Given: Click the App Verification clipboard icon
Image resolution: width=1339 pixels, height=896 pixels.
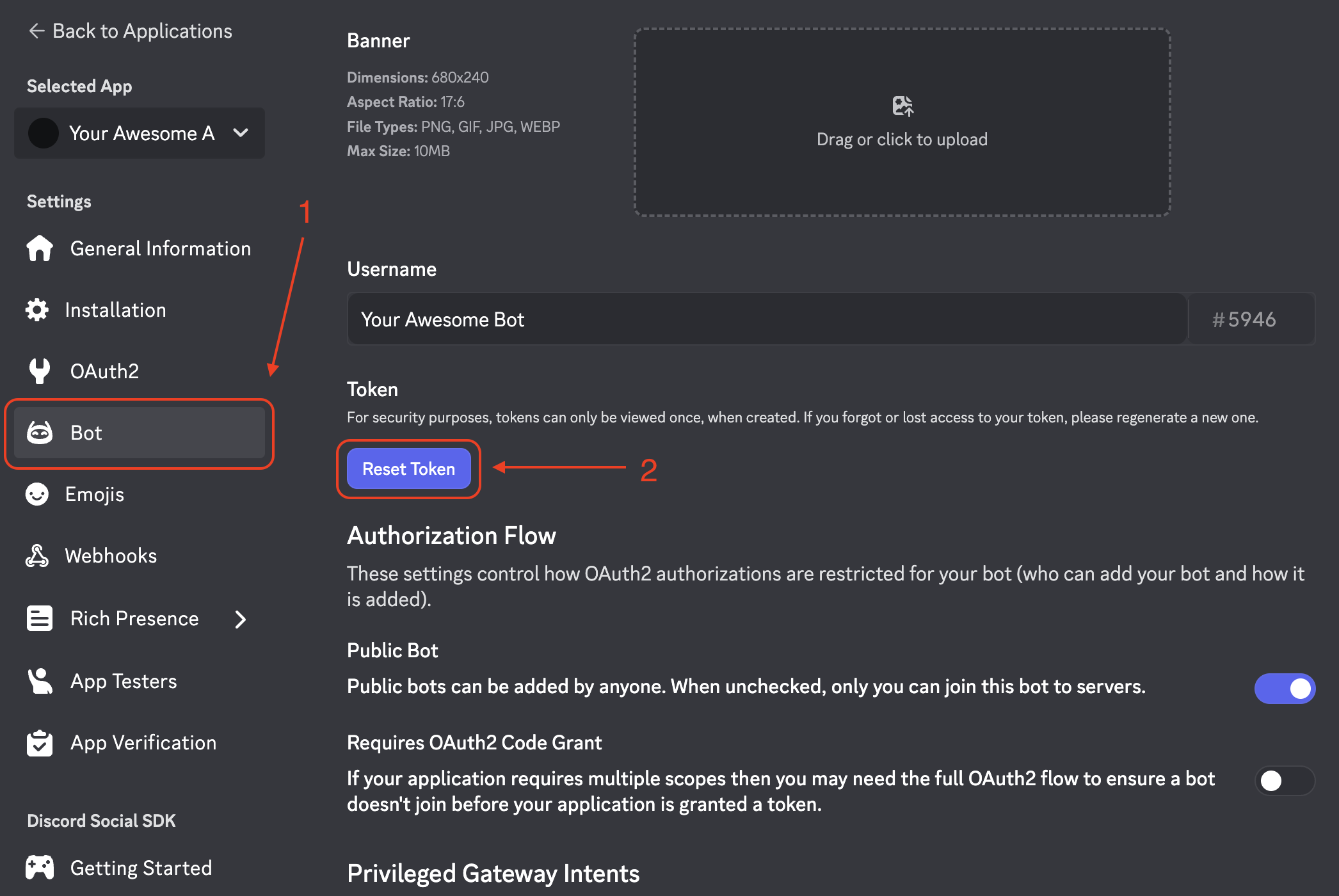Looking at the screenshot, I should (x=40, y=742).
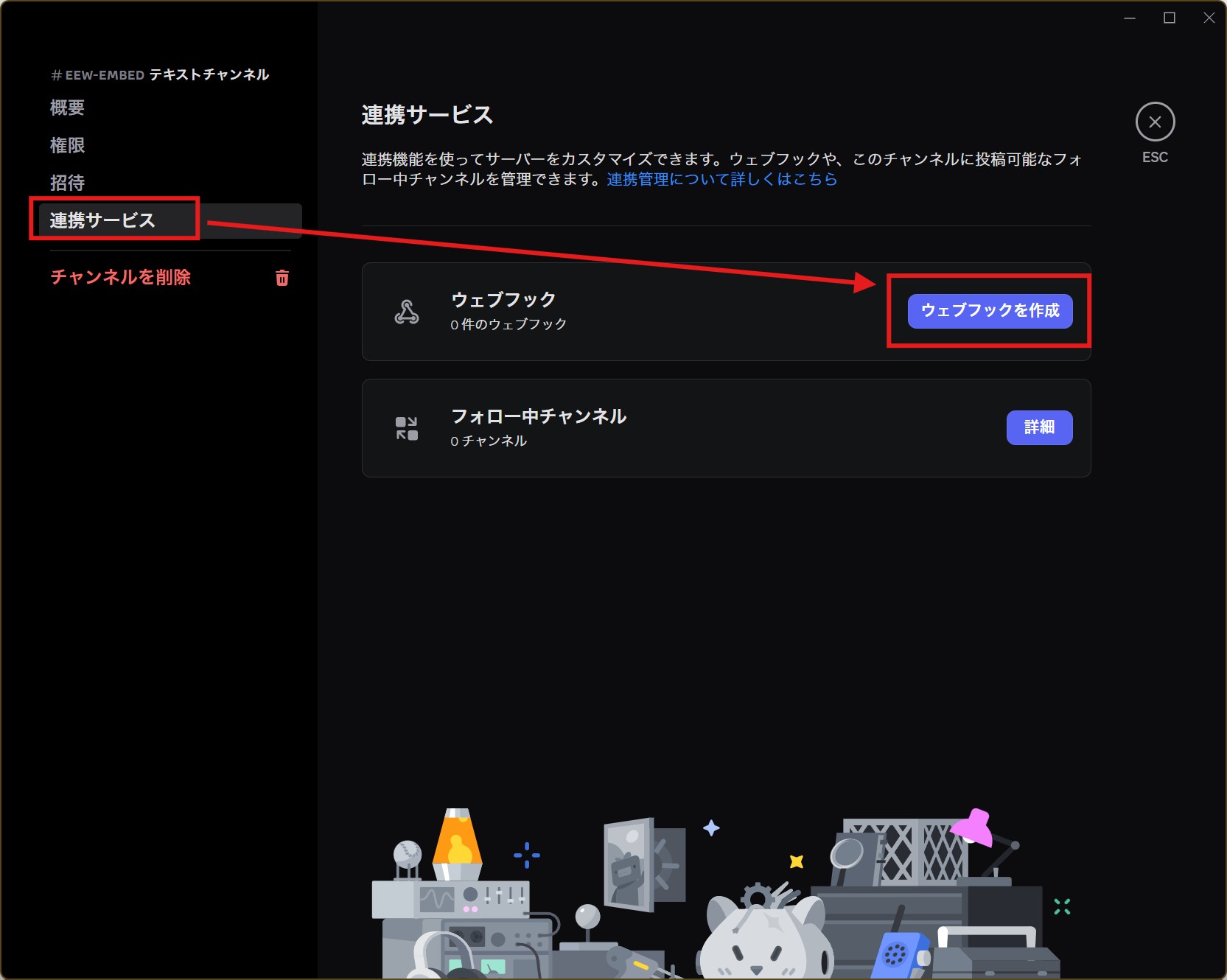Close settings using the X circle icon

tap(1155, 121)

------------------------------------

Without including any image, reproduce the full listing above as written.

Given: Click the App Verification clipboard icon
Image resolution: width=1339 pixels, height=896 pixels.
Looking at the screenshot, I should (x=40, y=742).
Close settings using the X circle icon

tap(1155, 121)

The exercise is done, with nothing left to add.